Los harapientos difícilmente eran capaces de armonizar bellas combinaciones de cánticos pedigüeños, aspectos acústicos de la oración gramatical que por dichos en términos de una religiosidad pordiosera e indigente se volvían caóticas; convirtiendo el ágape periódico en un desordenado tumulto de descamisados hambrientos ávidos solo de recibir presentes.
Quien más se había acostumbrado a asistir al singular festejo onomástico era el mismo dios-creativo quien tenía por costumbre mimetizarse entre la bulliciosa multitud. Venía para sentirse cada año fascinado por ser él, único capaz de comprender, aquellos anhelos y deseos de posesión al parecer insignificantes, que eran reclamados por esa feligresía de arrapiezos, quienes mentalmente y en silencio acostumbraban pedir necesidades al todopoderoso, casi siempre lúdicas, consistente de patinetas y cachivaches, trompos y maras, caballitos de madera y ollitas de barro e increíblemente y otra vez de nuevo, figuras humanas pero más tolerantes y prudentes, y más que eso humanitarias, lo que significaba ser distintas a aquellas que con soplidos mágicos antaño se les había insuflado la vida en un Edén de ensueño.
Crear figuras móviles metabólicas era el oficio que más sabía moldear el célebre demiurgo alfarero, supuestamente elaboradas a perfección y a su imagen y semejanza desde cuando de su propia mano y en su magnífico paraíso-alcaller, solazándose producía a medias y lleno de temores e incertidumbre, objetos barrunos que los terrícolas asumían serían de él los predilectos por haber sido elaborados a prueba de fallas, que jamás volverían a ser imaginados por alguna divinidad, a quien por ésta vez y vaya uno a saber porqué motivos, decidió llamar humanos, y a otro puñado, haberlos convencido que serían armados con un alma invisible a los que llamó gnósticos.
Ha pasado algún tiempo.
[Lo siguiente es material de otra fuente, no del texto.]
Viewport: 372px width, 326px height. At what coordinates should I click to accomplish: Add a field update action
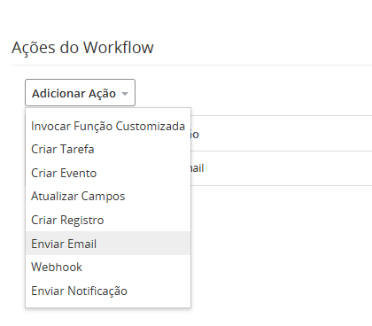coord(108,196)
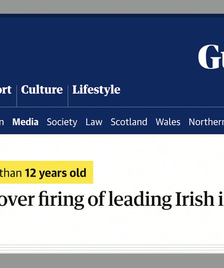Go to the Northern Ireland subsection

[x=206, y=122]
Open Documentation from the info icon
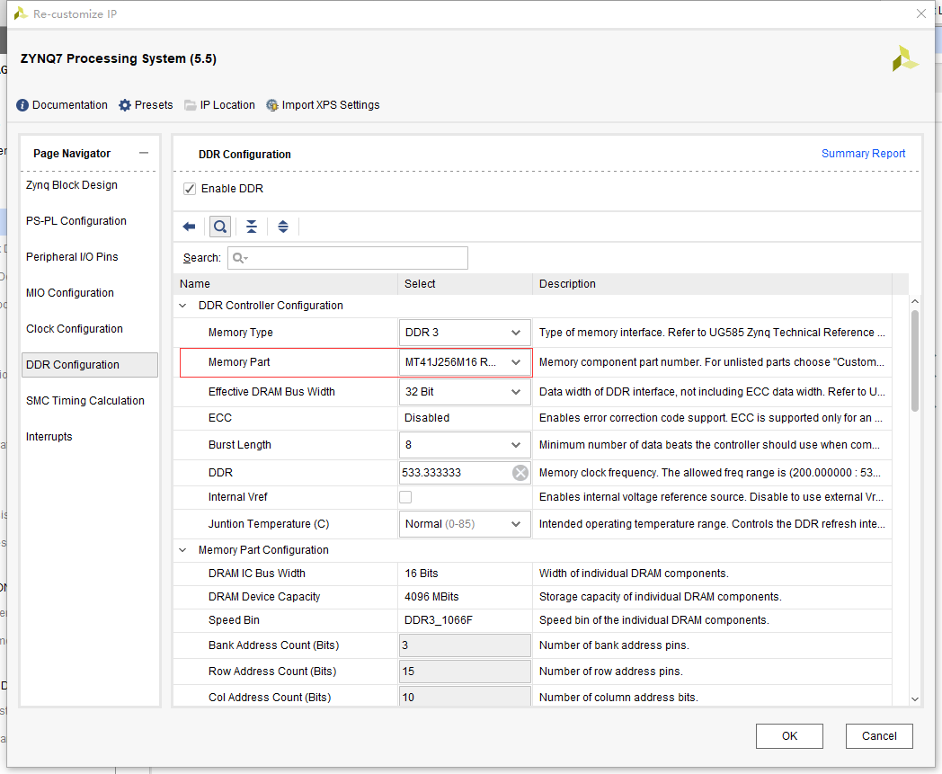The image size is (942, 774). (x=23, y=105)

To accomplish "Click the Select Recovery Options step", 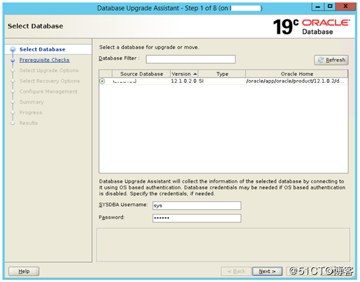I will (50, 81).
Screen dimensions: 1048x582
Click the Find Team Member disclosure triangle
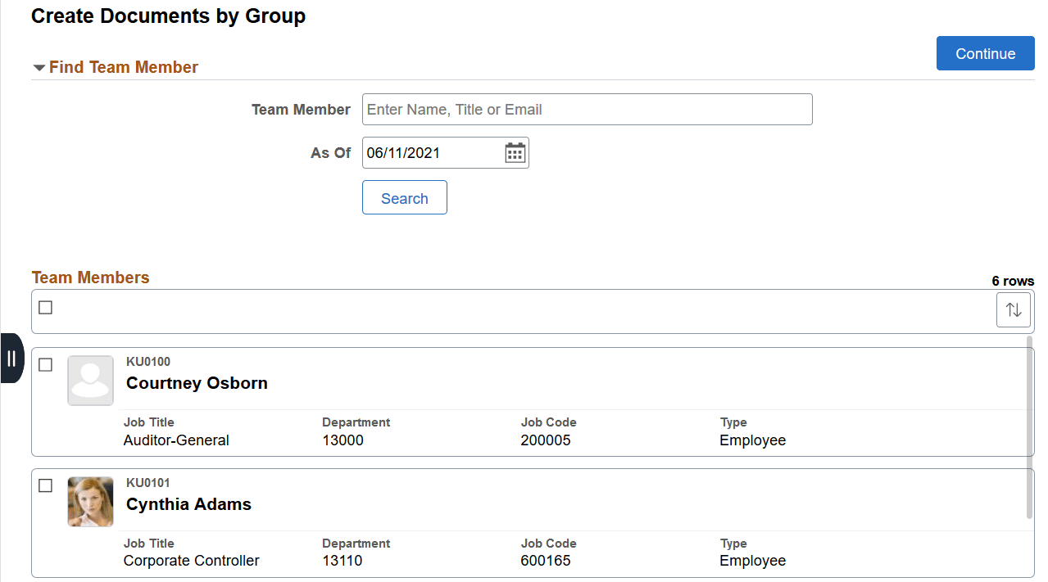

La sabiduría y el mito se perdieron. El árbol frondoso se ha secado y los niños que al amparo de sus ramas pedían y recibían regalos el 25 ya no existen. Aquí quedamos todavía unos cuantos añorándolos. Evitando que a futuro nadie por encubierto silencio y nivelación calórica, por letargo y somnolencia espiritual no vuelvan a pedir y menos a recibir regalos.
Queda el consuelo de que dios —aunque poco es de su gusto que de él digan que cometió un exabrupto al haberse equivocado en cuanto a las características y al comportamiento que habría de darle a su producto preferido siendo él alfarero mayor, gustando tanto de quienes imaginan y aún son capaces de narrar que pudo haber existido o que efectivamente existió un alumbramiento en Belén en un establo maloliente en medio de una vaca y un buey— cada 25 de diciembre todavía envía regalos el día de su cumpleaños a través de Nicolás, Claus, Noel o familiares y amigos, etc.
Lo mejor: estar el niñito complacido de satisfacer cualquier necesidad y deseo con solo requerirlo mentalmente. Incluso a aquellos capaces de desear una feliz Navidad.
¡FELIZ NAVIDAD!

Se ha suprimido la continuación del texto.